Il verdetto: colpevole o innocente?

Docenti: Giovanni Rossi (giovanni.rossi@univr.it)

Macro Area: Scienze giuridiche ed economiche

Tipologia: Standard

CFU: 4

Classi ammesse: IV°, V°

Monte ore:

  • Complessivo: 24
  • In Ateneo: 20
  • A Scuola: 4
  • Ammissione all'esame: 18


Corsi di studio UniVR associati

Corsi di studio nei quali saranno riconosciuti i CFU (crediti) conseguiti con il superamento dell'esame Tandem.



Contenuti

Il diritto penale moderno che oggi conosciamo è il frutto di una lenta e contrastata evoluzione avvenuta in Europa tra il XVI e il XIX secolo, nella quale si sono progressivamente affermati principi nuovi, che hanno connotato il sistema penale dell'Occidente negli ultimi due secoli.

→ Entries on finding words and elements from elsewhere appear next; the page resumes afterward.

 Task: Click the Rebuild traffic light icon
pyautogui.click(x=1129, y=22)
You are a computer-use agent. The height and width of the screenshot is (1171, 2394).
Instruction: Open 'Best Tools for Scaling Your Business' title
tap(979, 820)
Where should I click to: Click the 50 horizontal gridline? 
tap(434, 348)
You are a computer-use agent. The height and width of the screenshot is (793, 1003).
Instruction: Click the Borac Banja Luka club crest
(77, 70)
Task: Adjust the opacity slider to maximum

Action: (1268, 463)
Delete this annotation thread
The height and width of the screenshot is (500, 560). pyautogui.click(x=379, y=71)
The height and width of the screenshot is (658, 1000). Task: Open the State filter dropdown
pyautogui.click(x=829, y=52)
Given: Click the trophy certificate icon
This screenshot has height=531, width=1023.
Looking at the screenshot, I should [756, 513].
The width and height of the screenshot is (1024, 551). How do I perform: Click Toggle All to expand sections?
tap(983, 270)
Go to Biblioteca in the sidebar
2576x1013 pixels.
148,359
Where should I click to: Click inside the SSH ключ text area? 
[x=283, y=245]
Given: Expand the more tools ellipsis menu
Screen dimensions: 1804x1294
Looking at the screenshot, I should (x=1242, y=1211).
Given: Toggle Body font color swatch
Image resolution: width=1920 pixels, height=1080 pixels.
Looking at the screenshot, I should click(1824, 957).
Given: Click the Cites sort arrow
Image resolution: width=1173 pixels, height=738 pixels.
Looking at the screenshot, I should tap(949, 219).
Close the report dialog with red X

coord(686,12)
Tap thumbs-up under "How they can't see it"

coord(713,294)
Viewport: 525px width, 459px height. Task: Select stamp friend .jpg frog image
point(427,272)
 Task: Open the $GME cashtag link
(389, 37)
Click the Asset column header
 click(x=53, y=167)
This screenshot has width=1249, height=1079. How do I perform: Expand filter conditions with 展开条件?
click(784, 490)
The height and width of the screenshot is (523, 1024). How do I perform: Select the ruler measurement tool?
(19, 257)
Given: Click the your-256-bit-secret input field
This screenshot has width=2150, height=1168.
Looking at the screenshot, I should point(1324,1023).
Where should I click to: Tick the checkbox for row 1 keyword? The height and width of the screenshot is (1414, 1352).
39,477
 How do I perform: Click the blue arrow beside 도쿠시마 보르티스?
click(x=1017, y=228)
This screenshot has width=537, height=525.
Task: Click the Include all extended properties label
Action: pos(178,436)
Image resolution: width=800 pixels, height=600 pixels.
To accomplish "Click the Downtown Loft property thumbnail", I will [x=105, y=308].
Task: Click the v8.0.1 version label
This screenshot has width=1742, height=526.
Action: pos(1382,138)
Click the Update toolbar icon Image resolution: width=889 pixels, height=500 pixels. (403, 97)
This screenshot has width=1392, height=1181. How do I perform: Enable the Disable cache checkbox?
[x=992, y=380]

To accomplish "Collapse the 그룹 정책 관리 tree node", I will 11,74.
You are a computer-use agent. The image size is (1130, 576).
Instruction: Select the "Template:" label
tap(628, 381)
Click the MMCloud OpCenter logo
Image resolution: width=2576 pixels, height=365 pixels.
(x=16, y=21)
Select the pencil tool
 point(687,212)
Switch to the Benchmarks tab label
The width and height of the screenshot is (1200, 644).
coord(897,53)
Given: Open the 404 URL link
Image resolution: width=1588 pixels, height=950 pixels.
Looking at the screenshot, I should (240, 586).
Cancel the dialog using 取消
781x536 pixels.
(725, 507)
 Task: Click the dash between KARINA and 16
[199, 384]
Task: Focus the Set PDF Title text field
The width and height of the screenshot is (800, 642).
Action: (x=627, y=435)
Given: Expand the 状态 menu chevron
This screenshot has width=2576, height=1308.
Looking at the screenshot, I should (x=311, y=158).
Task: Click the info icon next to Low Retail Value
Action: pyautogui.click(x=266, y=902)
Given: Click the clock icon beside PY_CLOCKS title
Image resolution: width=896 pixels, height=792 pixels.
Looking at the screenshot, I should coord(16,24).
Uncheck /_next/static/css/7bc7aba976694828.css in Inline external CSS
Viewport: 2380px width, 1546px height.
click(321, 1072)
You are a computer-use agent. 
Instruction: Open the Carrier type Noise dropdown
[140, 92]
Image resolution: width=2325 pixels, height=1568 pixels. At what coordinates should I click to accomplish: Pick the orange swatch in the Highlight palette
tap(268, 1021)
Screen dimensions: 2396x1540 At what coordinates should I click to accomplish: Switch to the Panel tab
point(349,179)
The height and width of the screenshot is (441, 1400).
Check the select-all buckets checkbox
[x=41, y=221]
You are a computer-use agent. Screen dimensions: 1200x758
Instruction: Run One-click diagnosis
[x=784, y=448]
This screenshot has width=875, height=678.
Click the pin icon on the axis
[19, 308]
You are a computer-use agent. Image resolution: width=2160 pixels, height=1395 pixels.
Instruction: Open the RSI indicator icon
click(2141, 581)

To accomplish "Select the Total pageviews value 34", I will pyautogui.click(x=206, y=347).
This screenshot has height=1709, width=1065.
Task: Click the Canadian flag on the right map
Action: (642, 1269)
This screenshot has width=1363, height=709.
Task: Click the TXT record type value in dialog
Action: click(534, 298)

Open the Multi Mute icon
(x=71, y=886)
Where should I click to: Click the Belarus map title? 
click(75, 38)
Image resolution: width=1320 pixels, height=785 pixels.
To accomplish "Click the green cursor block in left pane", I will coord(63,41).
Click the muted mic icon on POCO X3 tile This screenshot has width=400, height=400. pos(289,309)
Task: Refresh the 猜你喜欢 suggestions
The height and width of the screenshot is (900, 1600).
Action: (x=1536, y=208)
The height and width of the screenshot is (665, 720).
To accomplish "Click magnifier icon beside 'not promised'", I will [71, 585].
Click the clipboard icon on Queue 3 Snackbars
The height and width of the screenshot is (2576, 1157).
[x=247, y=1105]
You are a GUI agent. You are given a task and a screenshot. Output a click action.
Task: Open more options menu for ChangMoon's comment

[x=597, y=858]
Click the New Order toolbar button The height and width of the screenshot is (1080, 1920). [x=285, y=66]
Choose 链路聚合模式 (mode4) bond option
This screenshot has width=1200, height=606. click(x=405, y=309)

La ricostruzione storica di tale percorso è essenziale per comprendere il significato e la portata delle novità che sono state propugnate con successo dai riformatori illuministi nel Settecento e che sono poi state adottate dalle legislazioni nazionali ottocentesche.

La storia del diritto penale moderno è infatti la storia dello sforzo sempre più intenso e consapevole - compiuto sia dalla scienza giuridica che da una schiera di pensatori politici e di filosofi - per ridurre l'arbitrio dei giudici, aumentare la certezza del diritto attraverso il ricorso alla legge generale ed astratta nella previsione dei comportamenti illeciti e delle sanzioni, introdurre una concezione delle pene che bandisse ogni inutile crudeltà ed ammettesse la finalità del recupero del reo.

Mediante la lettura critica di testi giuridici dottrinali, confrontati con pamphlets famosi quali le Osservazioni contro la tortura di Pietro Verri e Dei delitti e delle pene di Cesare Beccaria, si tratterà:
- dell'acceso dibattito relativo alla dialettica tra legge e sentenza;
- dell'affacciarsi dell'idea che la discrezionalità del giudice operi secondo i limiti stabiliti dalla legge;
- della battaglia condotta contro la tortura giudiziaria e contro la pena di morte, con i relativi argomenti pro e contro.

Una vicenda plurisecolare che ha segnato l'emersione della modernità e che conduce a riflettere su temi fondamentali quali la tutela della libertà personale, i limiti dell'esercizio della sovranità, la difficoltà di giungere alla verità entro il processo penale, la funzione della pena.


Obiettivi Formativi

Il corso vuole introdurre lo studente nel mondo del diritto penale di età moderna, nel Settecento, nel momento di svolta tra Antico Regime e rivoluzione francese, per indurlo a comprendere che le attuali garanzie offerte dallo stato di diritto in materia penale sono state una conquista "recente" della nostra società. Nozioni come la riserva di legge a tutela dei cittadini e il giusto processo, fondate sul principio per cui tutto ciò che non è espressamente vietato è lecito e sulla presunzione di innocenza, sono infatti frutto di una riflessione approfondita su temi come il fondamento del diritto di punire dello Stato e - all'opposto - il rispetto del diritto alla difesa dei cittadino.


Modalità Esame

Colloquio sul contenuto delle lezioni.